After a jury-waived trial in the Superior Court, the defendant was convicted of having offered a bribe to a police officer. G. L. c. 268A, Section 2(a). Officer Leach had apprehended a minor and confiscated from him a case of beer which the minor had purchased at a liquor store in which the defendant owned all of the capital stock. The defendant offered a bribe to Leach hours after this illegal sale. He argues that he was entitled to a finding of not guilty because the evidence established that the officer had entrapped him and that at the time of the bribe there was no act to be performed by Leach over which the defendant could exercise influence. We affirm the judgment.
1. The Commonwealth presented evidence to show that Leach, after apprehending the minor and confiscating the purchased beer, informed an employee of the defendant's liquor store that he intended to submit a
report to the liquor licensing commission. That same night the defendant made such repeated efforts to speak with Leach that Leach became suspicious of him, scheduled a meeting at the police station, and arranged to have a fellow officer secrete himself in an adjoining room where he could observe and hear Leach and the defendant. At this meeting a short time after the illegal sale, the defendant asked Leach if anything could be done, if Leach would return the confiscated beer to him, and if he could have Leach's report. The defendant took money from his wallet, and when Leach told him that he did not want it and to put it back, the defendant offered Leach a larger amount. The defendant testified that when he asked Leach if anything could be done, Leach rubbed his thumb and first two fingers together, an act which the defendant interpreted as a request for money; when the defendant first offered Leach money, he did not increase the amount until after Leach stated that other officers were involved, thereby implying that the original offer was insufficient. Entrapment presents to the fact finder the issue whether the defendant was predisposed to commit the crime charged. Commonwealth v. Harvard, 356 Mass. 452 , 459-461 (1969). Commonwealth v. Miller, 361 Mass. 644 , 650-651 (1971). It was for the judge to weigh the defendant's credibility, Commonwealth v. Heffernan, 350 Mass. 48 , 53, cert. denied, 384 U.S. 960 (1966); Commonwealth v. Kaste, 4 Mass. App. Ct. 589 , 591-592 (1976), and it is obvious that he rejected the bulk of the defendant's testimony. With this in mind, the present case is disposed of by the holdings in Commonwealth v. Lozano, 5 Mass. App. Ct. 872 , 873 (1977), and the cases cited therein. The fact that Leach and his fellow officer might have intended to gain evidence against the defendant was irrelevant. The recited evidence was sufficient to sustain the Commonwealth's burden of proving the defendant guilty of the crime charged. See Commonwealth v. Harvard, 356 Mass. at 460; Commonwealth v. Miller, 361 Mass. 652 , 660; Commonwealth v. Lozano, 5 Mass. App. Ct. at 873. See also Sorrells v. United States, 287 U.S. 435, 448-450 (1932); Tzimopoulos v. United States, 554 F.2d 1216, 1216-1217 (1st Cir.), cert. denied, 434 U.S. 851, 852-853 (1977).

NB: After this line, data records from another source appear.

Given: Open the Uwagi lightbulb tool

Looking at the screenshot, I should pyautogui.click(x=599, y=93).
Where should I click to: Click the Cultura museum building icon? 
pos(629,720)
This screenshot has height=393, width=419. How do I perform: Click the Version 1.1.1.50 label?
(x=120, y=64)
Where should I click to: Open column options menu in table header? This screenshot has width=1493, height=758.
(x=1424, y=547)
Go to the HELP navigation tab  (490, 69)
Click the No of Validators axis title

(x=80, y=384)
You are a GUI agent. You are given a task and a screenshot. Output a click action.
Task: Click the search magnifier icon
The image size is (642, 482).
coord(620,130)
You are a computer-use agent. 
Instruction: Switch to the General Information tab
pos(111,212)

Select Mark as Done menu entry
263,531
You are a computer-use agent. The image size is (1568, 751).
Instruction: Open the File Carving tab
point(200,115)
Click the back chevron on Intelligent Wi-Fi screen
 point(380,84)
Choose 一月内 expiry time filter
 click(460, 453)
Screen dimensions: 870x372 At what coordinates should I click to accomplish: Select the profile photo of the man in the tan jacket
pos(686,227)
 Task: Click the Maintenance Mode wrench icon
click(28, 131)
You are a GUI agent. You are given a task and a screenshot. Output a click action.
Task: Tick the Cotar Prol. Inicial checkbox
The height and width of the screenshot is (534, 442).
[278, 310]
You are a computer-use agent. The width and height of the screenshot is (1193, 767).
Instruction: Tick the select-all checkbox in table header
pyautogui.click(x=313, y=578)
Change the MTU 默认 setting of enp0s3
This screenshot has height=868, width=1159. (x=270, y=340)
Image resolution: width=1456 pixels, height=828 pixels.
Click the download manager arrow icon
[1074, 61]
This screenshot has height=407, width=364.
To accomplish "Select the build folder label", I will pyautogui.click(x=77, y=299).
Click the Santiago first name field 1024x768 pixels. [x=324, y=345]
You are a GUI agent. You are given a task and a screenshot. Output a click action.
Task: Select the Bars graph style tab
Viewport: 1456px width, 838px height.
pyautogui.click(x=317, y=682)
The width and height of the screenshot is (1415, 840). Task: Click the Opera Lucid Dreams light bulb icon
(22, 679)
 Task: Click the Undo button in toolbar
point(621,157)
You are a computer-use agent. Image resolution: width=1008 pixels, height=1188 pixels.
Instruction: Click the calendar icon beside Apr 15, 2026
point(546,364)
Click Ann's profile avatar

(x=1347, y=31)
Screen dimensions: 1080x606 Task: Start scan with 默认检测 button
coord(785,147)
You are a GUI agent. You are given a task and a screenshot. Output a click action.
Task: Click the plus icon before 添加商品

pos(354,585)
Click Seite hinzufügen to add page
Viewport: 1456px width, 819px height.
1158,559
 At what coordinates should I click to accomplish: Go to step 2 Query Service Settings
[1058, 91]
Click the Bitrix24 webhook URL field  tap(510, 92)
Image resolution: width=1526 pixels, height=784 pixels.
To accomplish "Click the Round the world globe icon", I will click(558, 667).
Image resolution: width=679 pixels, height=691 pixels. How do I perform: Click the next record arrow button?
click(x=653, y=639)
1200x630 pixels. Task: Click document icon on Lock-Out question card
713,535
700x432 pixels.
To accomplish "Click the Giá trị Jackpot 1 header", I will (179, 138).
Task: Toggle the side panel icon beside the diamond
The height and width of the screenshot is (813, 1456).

2. The facts that the minor had been apprehended, the beer confiscated, and the report written before the defendant approached Leach do not preclude the defendant's conviction on the basis that at the time of the offer it was impossible for Leach to alter the course or outcome of any administrative action against the defendant's liquor store. See e.g., Commonwealth v. Albert, 307 Mass. 239 , 244 (1940); Commonwealth v. Mannos, 311 Mass. 94 , 112 (1942). These cases are inapposite, as they stand for the proposition that when the desired act has already been performed at the time the bribe is made, that act cannot be the result of corrupt influence. But see Kemler v. United States, 133 F.2d 235, 238 (1st Cir. 1942). In this case, it places no strain on the facts or the law to conclude that when the defendant sought to obtain the evidence or the report,
or both, it was still possible for Leach to alter the course or the outcome of the intended administrative action. See Commonwealth v. Schoening, 379 Mass. 234 , 241 (1979); Commonwealth v. Kaste, 4 Mass. App. Ct. at 590-592.